Cette récession industrielle ne s’est toutefois pas propagée au secteur des services. Pourquoi ? ” Essentiellement parce que l’emploi a tenu, répond Gilles Moëc. Et c’est ce qui a constitué le socle de la croissance des pays développés. Donc si nous avons de bonnes nouvelles du côté de la guerre commerciale et que ce socle de consommation tient, nous pouvons espérer avoir une croissance correcte cette année et l’an prochain. ”

” Cependant, ajoute l’économiste français, un élément manque dans l’équation : l’investissement, qui pourrait faire redécoller la croissance dans nos pays. ” Mais on ne voit rien venir, en raison, particulièrement de la situation financière des entreprises, et notamment aux Etats-Unis.

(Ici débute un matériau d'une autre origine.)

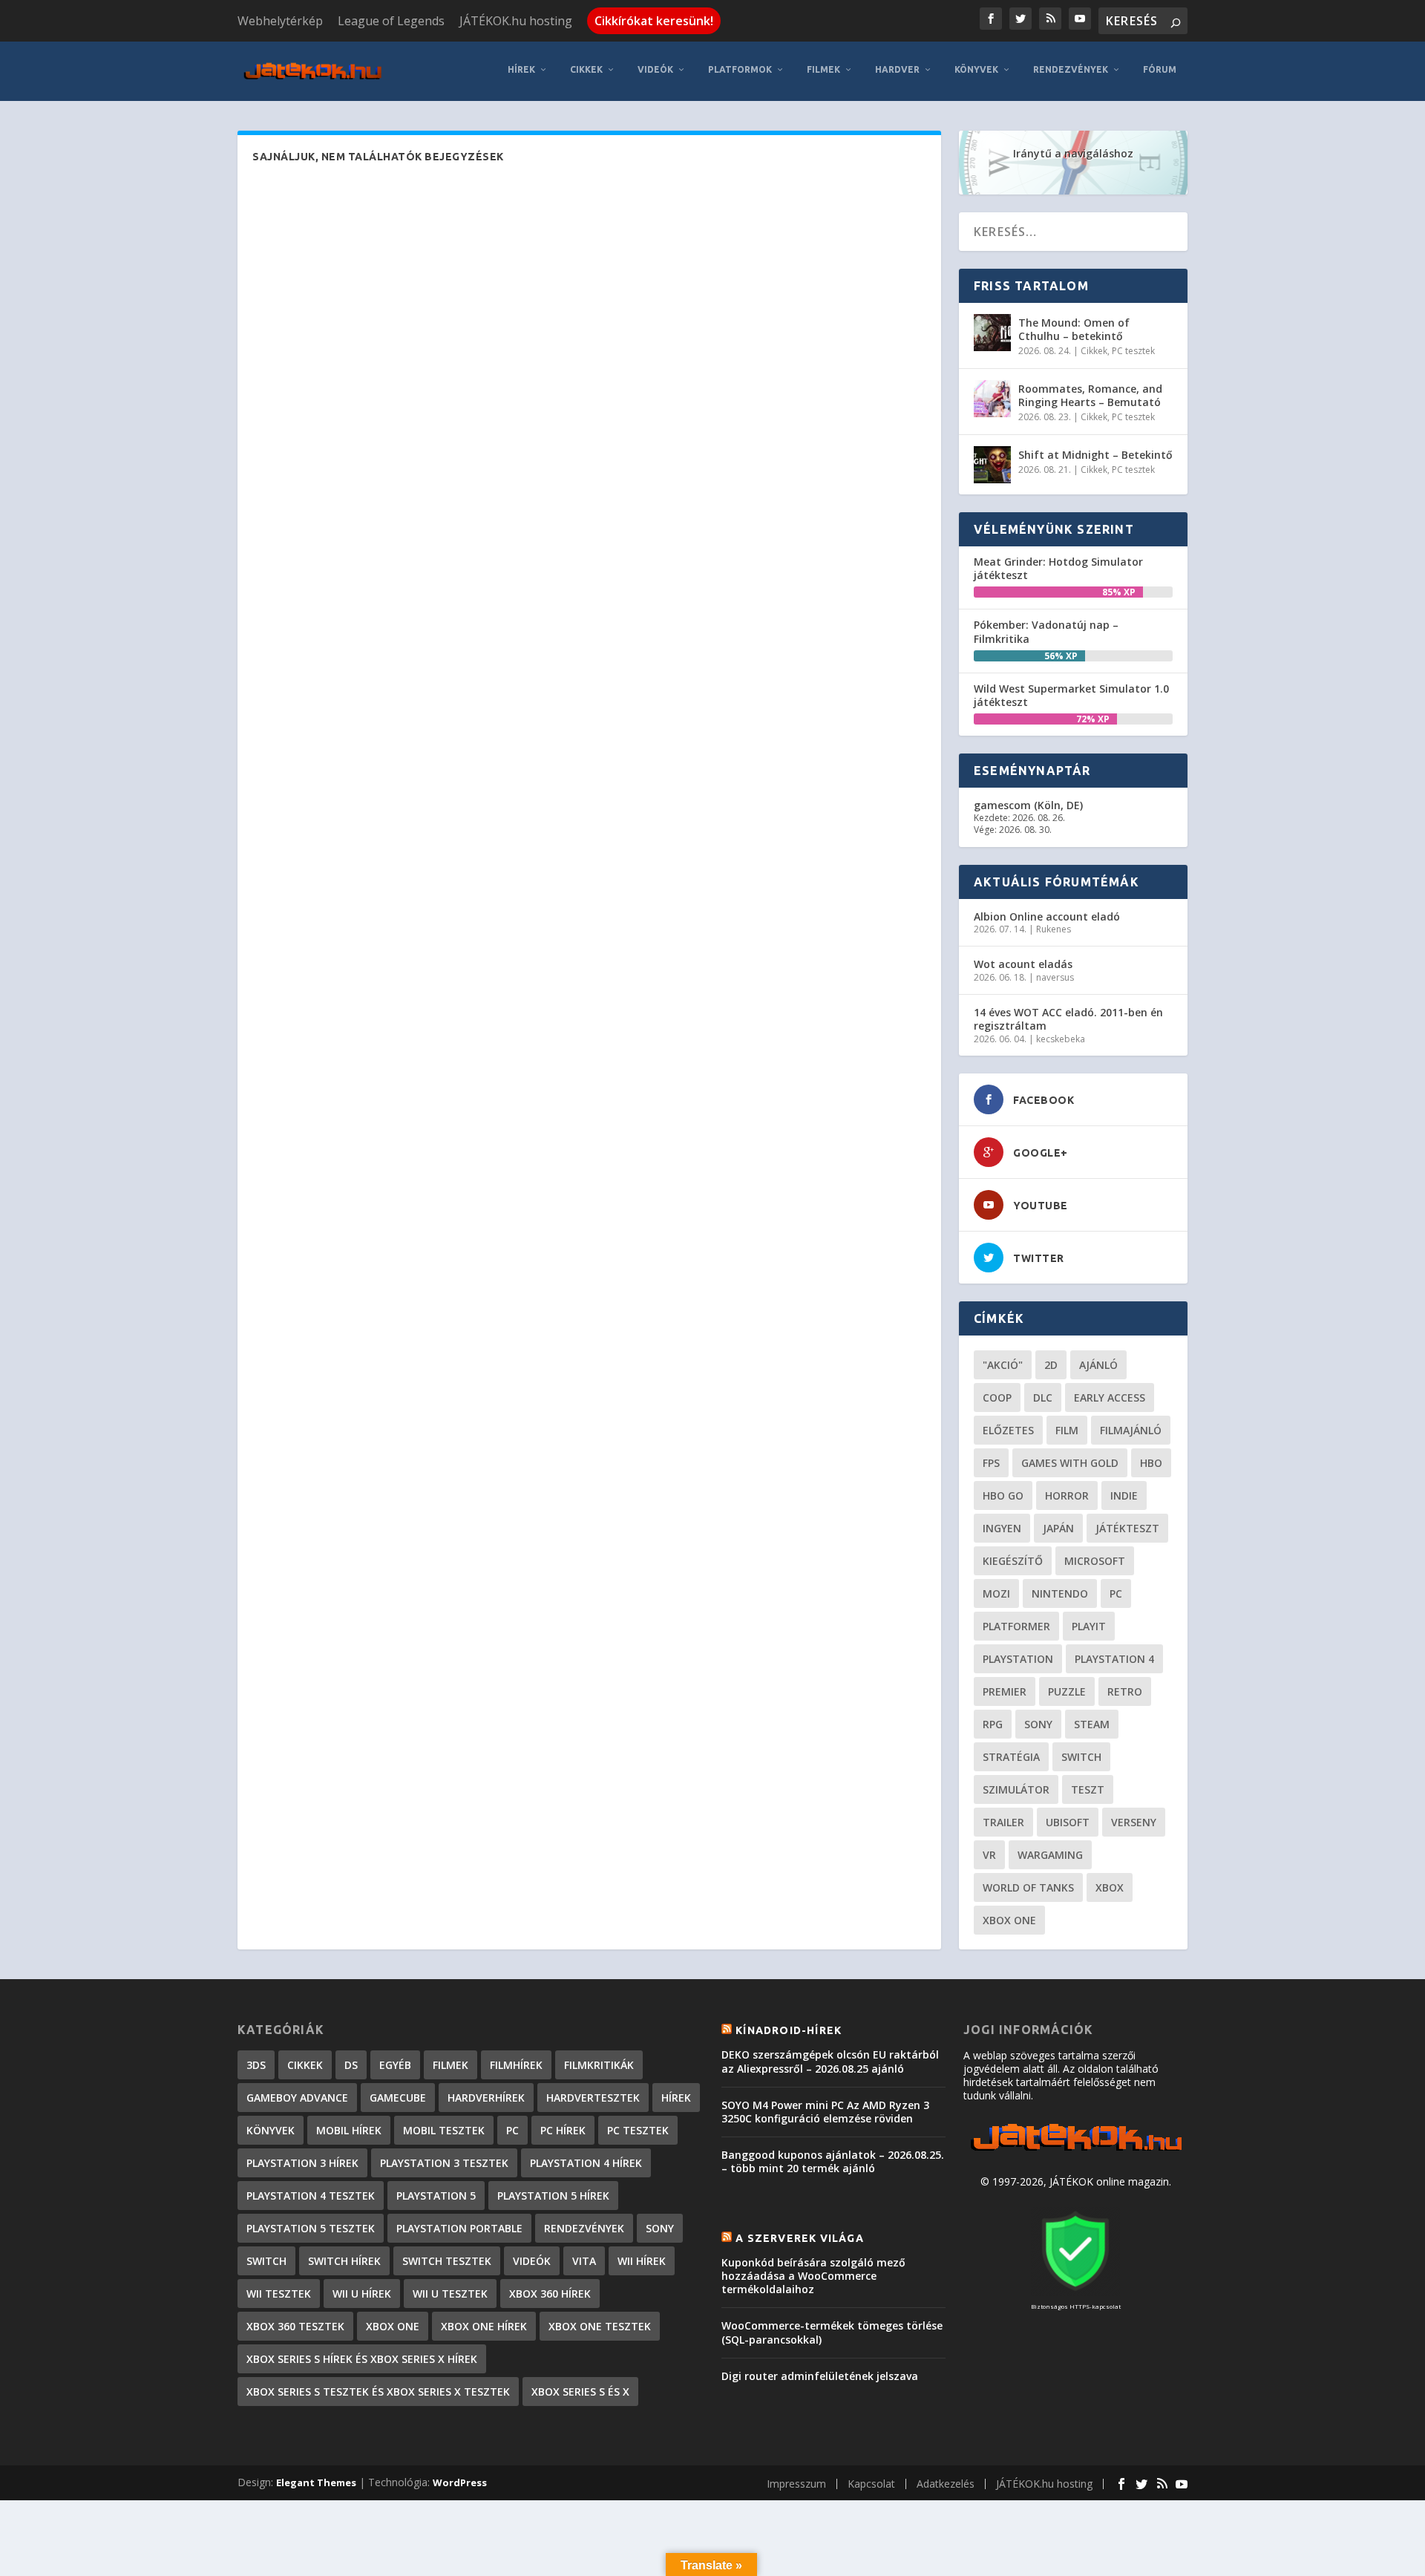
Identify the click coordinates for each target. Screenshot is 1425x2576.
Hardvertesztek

Gilles Moëc fait partie de ceux qui s’inquiètent de la dette des entreprises américaines, qui flirte désormais avec les 10.000 milliards de dollars (47% du PIB).

” Il est frappant de voir que l’endettement des entreprises américaines se poursuit à un rythme robuste alors que la profitabilité commence à se dégrader, dit-il. Je crains que nous ne vivions une illusion d’optique. Les grandes sociétés américaines, celles qui font partie du Dow Jones ou du S&P 500, vont bien. Leurs marges sont amples, leurs bénéfices battent des records. ” Mais lorsque l’on élargit sa vision et que l’on se penche sur les entreprises qui composent par exemple l’indice Russell 3000, ” on s’aperçoit qu’il y a un nombre de plus en plus important d’entreprises (29% ! ) qui n’arrivent pas à couvrir leur charge d’intérêt avec leur cash-flow, ce qui est la définition d’une zombification. ” Ce qui biaise le tableau, en effet, ce sont les géants de la technologie qui bénéficient d’une situation de quasi-monopole et affichent une profitabilité incroyable. Mais si l’on excepte ces quelques géants, ” la situation générale des entreprises américaines s’est plutôt dégradée, avertit Gilles Moëc. Et cela pose problème parce que cela limitera, à mon avis, les chances d’un redémarrage de l’investissement américain en 2020 “.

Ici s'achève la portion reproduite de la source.